Culture Tech

Culture Technology is the explicit awareness of the subconscious factors that affect human behavior. To design, iterate and improve upon culture, one must become sensitive to the properties that influence human psychology and performance.

The health of a community can be determined by observing several dominant characteristics which influence a networked communities health:

These include:

  • Trust
  • Curiosity
  • Status Routing
  • Incentive Structure
  • Tendency toward cooperation
  • Communication bandwidth
  • Collective creativity
  • Self-organization
  • Data Transparency
  • Culture
  • Fun | Play

Communities that tend towards heightened information transparency and trust, are fertile ground for expressions of collective creativity. Indeed, the most vibrant technical communities are shaped by Enhanced Anthropology.

Building a Vibrant Community

Community As A Service

This platform was initially developed to gain deeper insights into hybrid physical | digital communities. By leveraging our state-of-the-art CAAS (Community As A Service) architecture, community designers around the world can unlock their networks true collaboration potential!

We invite data driven organizers and communities to tap into this melody of relationships tangled in complexity.

Please Note - The current distribution of CO Network is strictly reserved for scientific and technical communities.

Crafting a Designer Culture

This guide to engineering state-of-the-art innovation environments will explore key aspects of culture formation, network dynamics and social psychology. Culture is more than an emergent property of human relationships, it is a versatile tool for structuring precision teams and purpose driven organizations. Mastery over culture is a delicate choreography of incentives and stimulus applied to complex social ecosystems.

Much of this documentation is informed by ongoing research into Conscious Networks & Human Depth Perception

Social Laboratories

Communities are in many ways open air social laboratories. Most, depend entirely on serendipity for the formation of complex relationships between members. This approach is passive and prone to cultural fragmentation when new communities and ideas are introduced. With effective social instrumentation, community organizers can now evaluate the health and culture of their networks with precision.
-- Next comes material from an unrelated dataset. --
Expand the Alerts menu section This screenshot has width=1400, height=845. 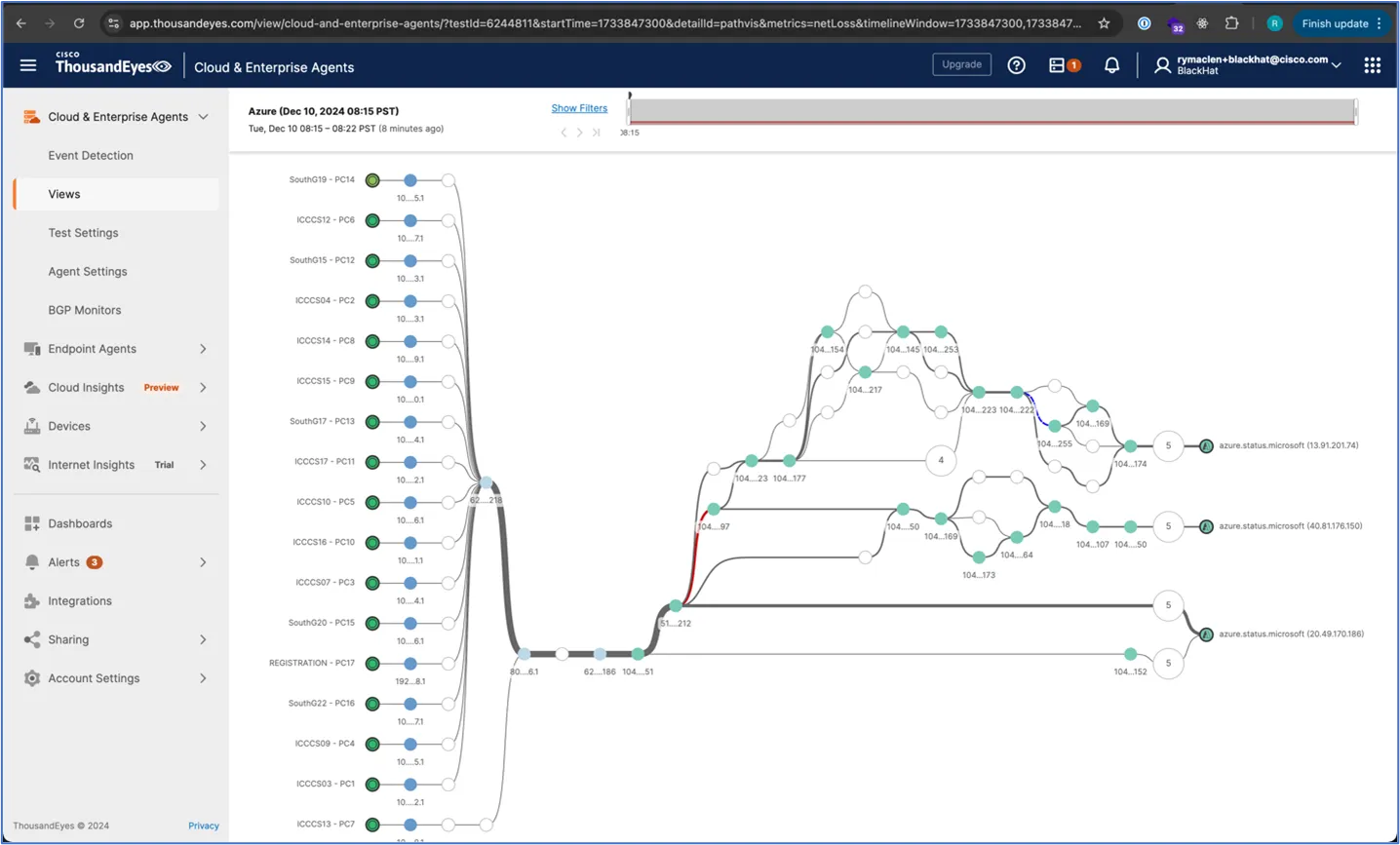pos(203,562)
This instrumentation can be used to shape interactions between individuals and large groups by nudging members towards desirable psychological expression like cooperation, healthy competition, play and humor.

To design a functioning artificial culture, the following prerequisites must be satisfied:

    • High resolution perspective on individual member competencies.
    • A common goal or interest that is shared by the group.
    • Incentive structure for rewarding the desired behaviors.